### [Records supplied]
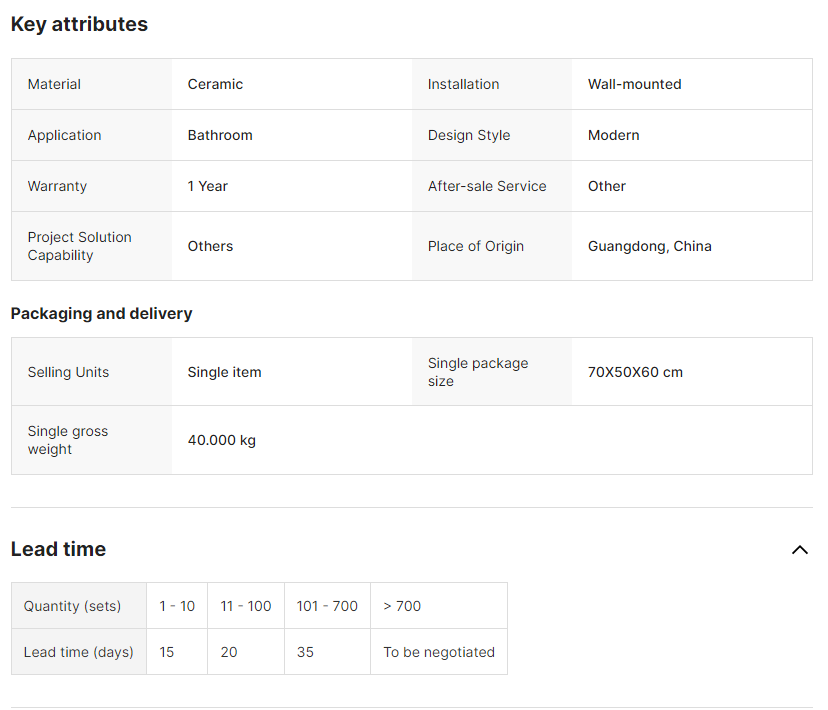828x710 pixels.
Task: Click the Single item selling units value
Action: pos(224,372)
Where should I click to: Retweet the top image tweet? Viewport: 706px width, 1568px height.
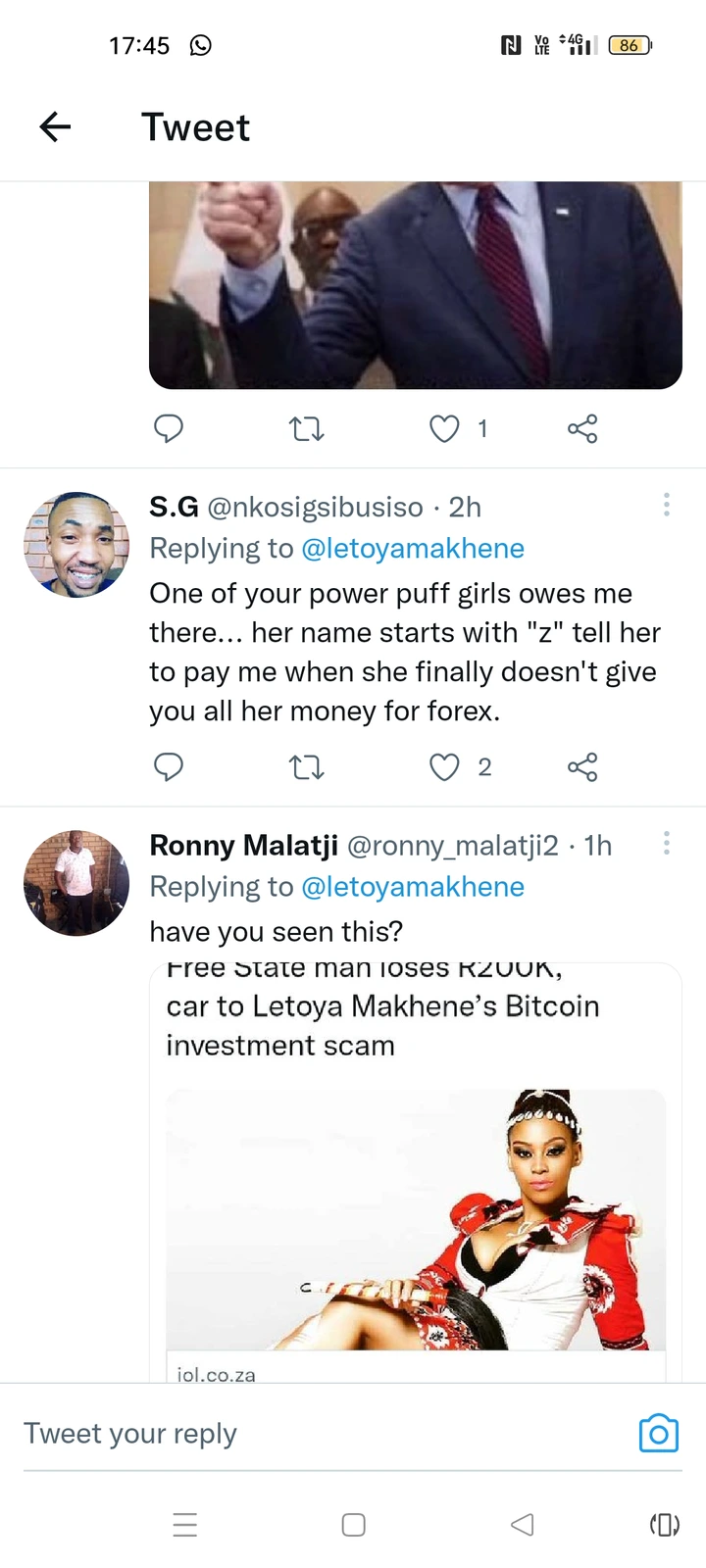tap(307, 429)
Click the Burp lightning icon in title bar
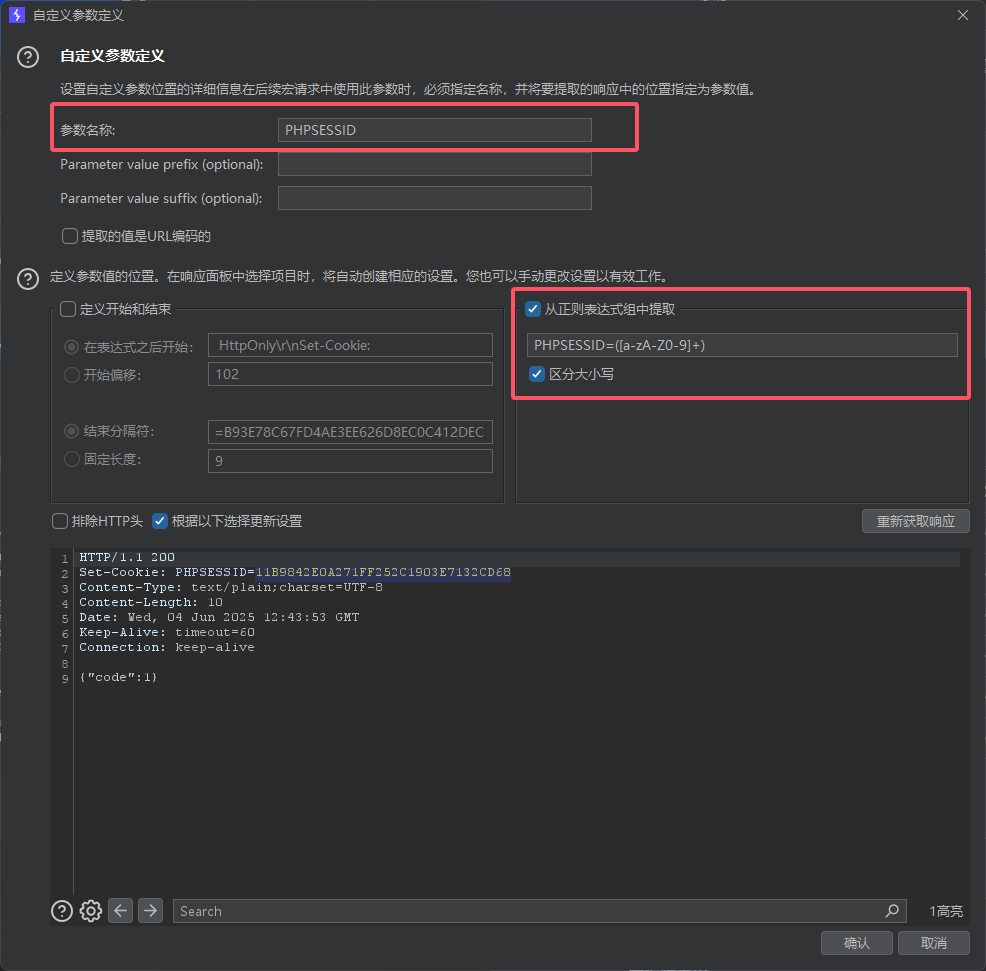 (17, 15)
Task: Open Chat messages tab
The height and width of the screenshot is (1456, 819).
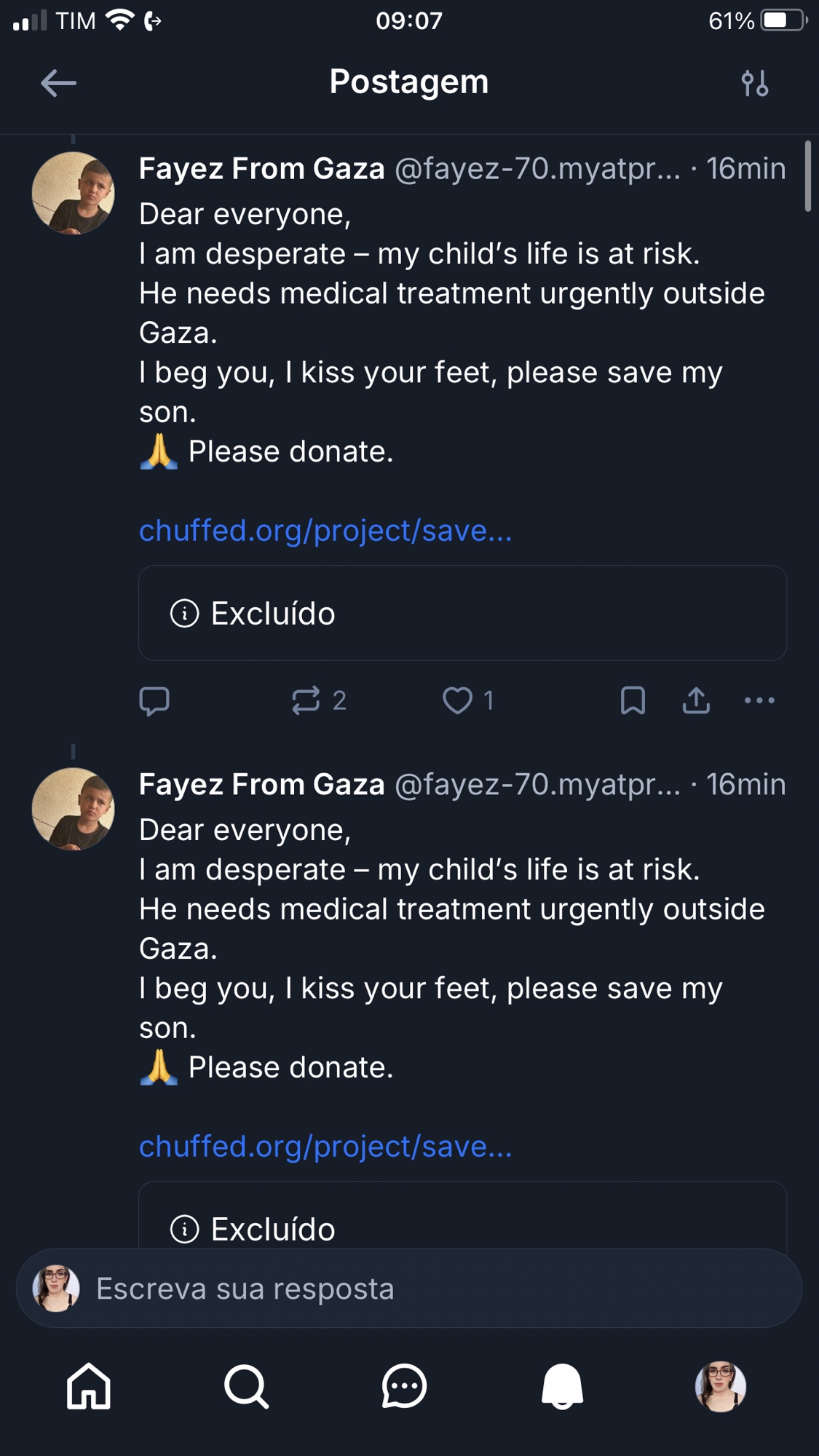Action: (x=404, y=1386)
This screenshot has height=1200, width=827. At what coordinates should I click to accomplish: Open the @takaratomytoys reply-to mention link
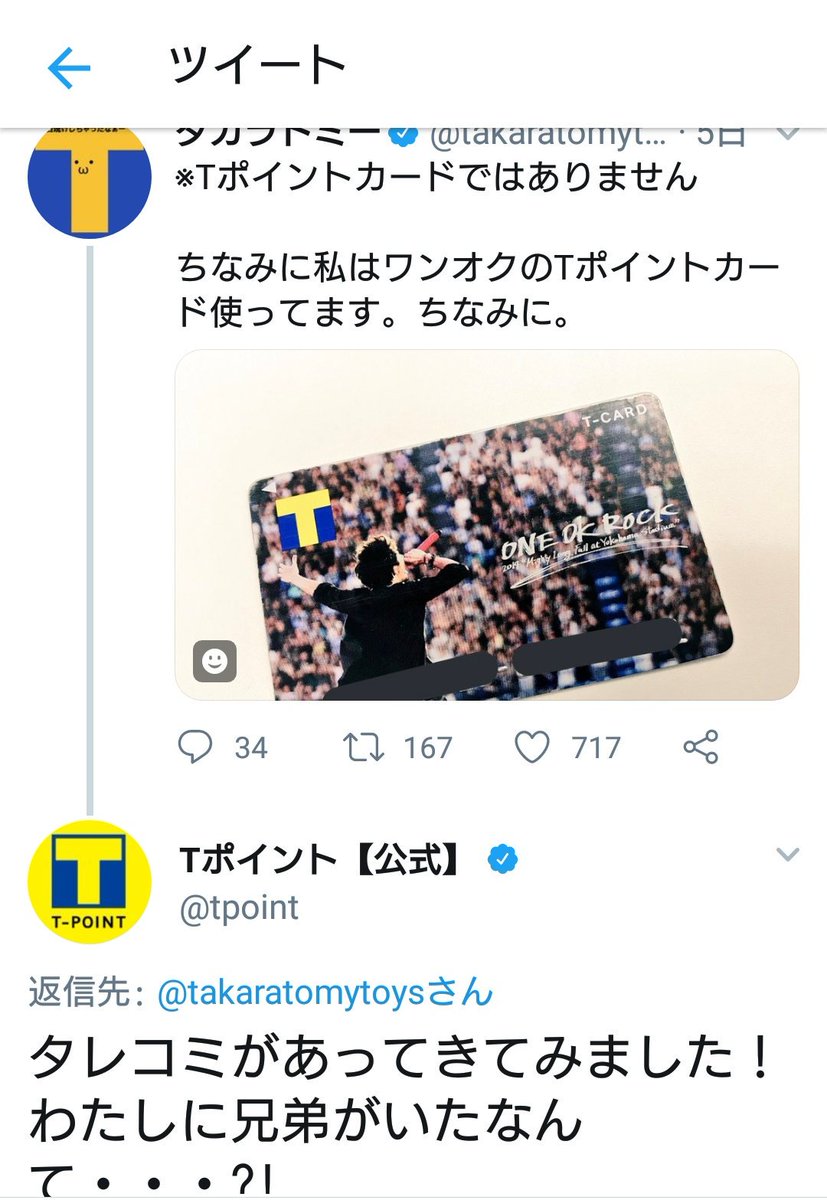click(325, 991)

### [Exercise goal]
Using the records above, extract exactly and only the lines from the one with "The height and" through the final line, inclusive, leaving out pictures.

### [Solution to this task]
The height and width of the screenshot is (1456, 819).
Action: (x=404, y=1386)
This screenshot has height=1200, width=827. At what coordinates should I click to accomplish: Open the @takaratomytoys reply-to mention link
click(325, 991)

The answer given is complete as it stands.